§ À FAIRE
(1) D'après le texte sur le vieillissement au Québec, quels pays vieillissent plus vite que le Québec ?
(2) Recopie un passage du texte sur le vieillissement au Québec : commence aux mots « Photo : Radio-Canada » et arrête-toi après « jours de suite. ».

----- EXTRAIT DU TEXTE

Population vieillissante

Depuis 2011, les 65 ans ou plus sont plus nombreux que les personnes de 0 à 14 ans au Québec. Et cette tendance au vieillissement de la population va s'accentuer d'ici 2061. Pas étonnant que le Québec soit dans le trio de tête des sociétés qui vieillissent le plus rapidement, juste derrière le Japon et la Corée du Sud.

Des futurs retraités pris au dépourvu

Que ce soit sur le sujet de la santé, des services sociaux, de l'économie, des loisirs ou du logement, ces aînés en ont long à dire sur ce que devrait faire le prochain gouvernement pour répondre aux besoins des baby-boomers qui sont à l'aube de la retraite ou qui y ont plongé depuis quelques années.

Dans son animalerie, Marie-Claire Côté.

Pour Marie-Claire Côté, 64 ans, la retraite n'est pas encore une possibilité.

Photo : Radio-Canada

Propriétaire d'une animalerie à Trois-Rivières, Marie-Claire Côté, 64 ans, gère l'entreprise avec sa fille Kathy. À son âge, certains pensent plutôt à prendre leur retraite, mais pour elle, la retraite est un luxe inaccessible. « C'est impossible, si tu veux un loyer qui est décent, payer [les frais liés à] ton auto. Il y a trois ans, je pense que j'ai pris une semaine de congé, mais ça m'inquiétait. » Elle se disait que sa fille ne pouvait pas effectuer tous les quarts de travail pendant cinq jours de suite.

----------
----- DONNÉES RECUEILLIES

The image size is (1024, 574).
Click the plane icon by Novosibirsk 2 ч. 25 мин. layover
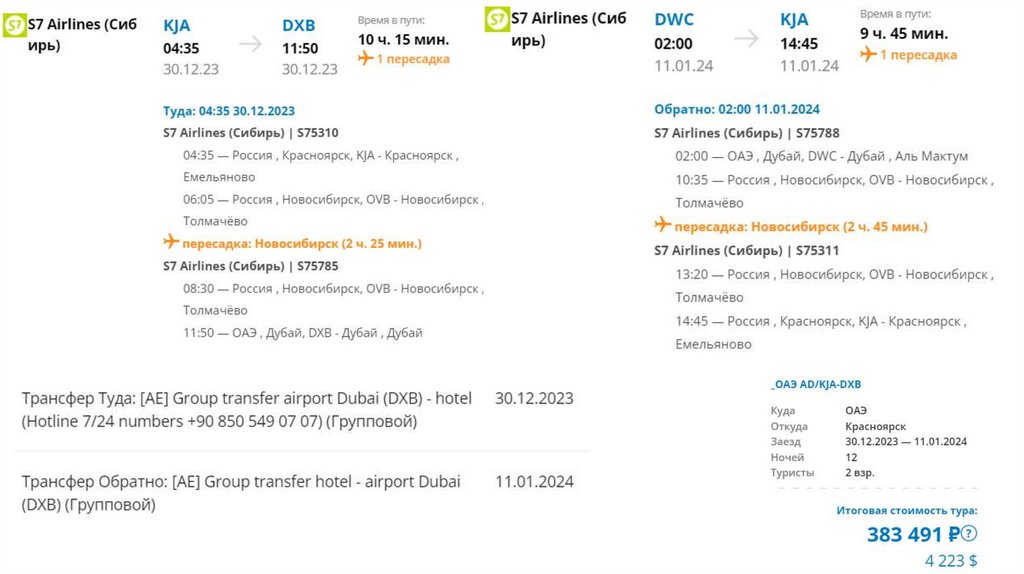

----------

§ RÉPONSES OBTENUES
(1) Le Japon et la Corée du Sud.

(2)
Photo : Radio-Canada

Propriétaire d'une animalerie à Trois-Rivières, Marie-Claire Côté, 64 ans, gère l'entreprise avec sa fille Kathy. À son âge, certains pensent plutôt à prendre leur retraite, mais pour elle, la retraite est un luxe inaccessible. « C'est impossible, si tu veux un loyer qui est décent, payer [les frais liés à] ton auto. Il y a trois ans, je pense que j'ai pris une semaine de congé, mais ça m'inquiétait. » Elle se disait que sa fille ne pouvait pas effectuer tous les quarts de travail pendant cinq jours de suite.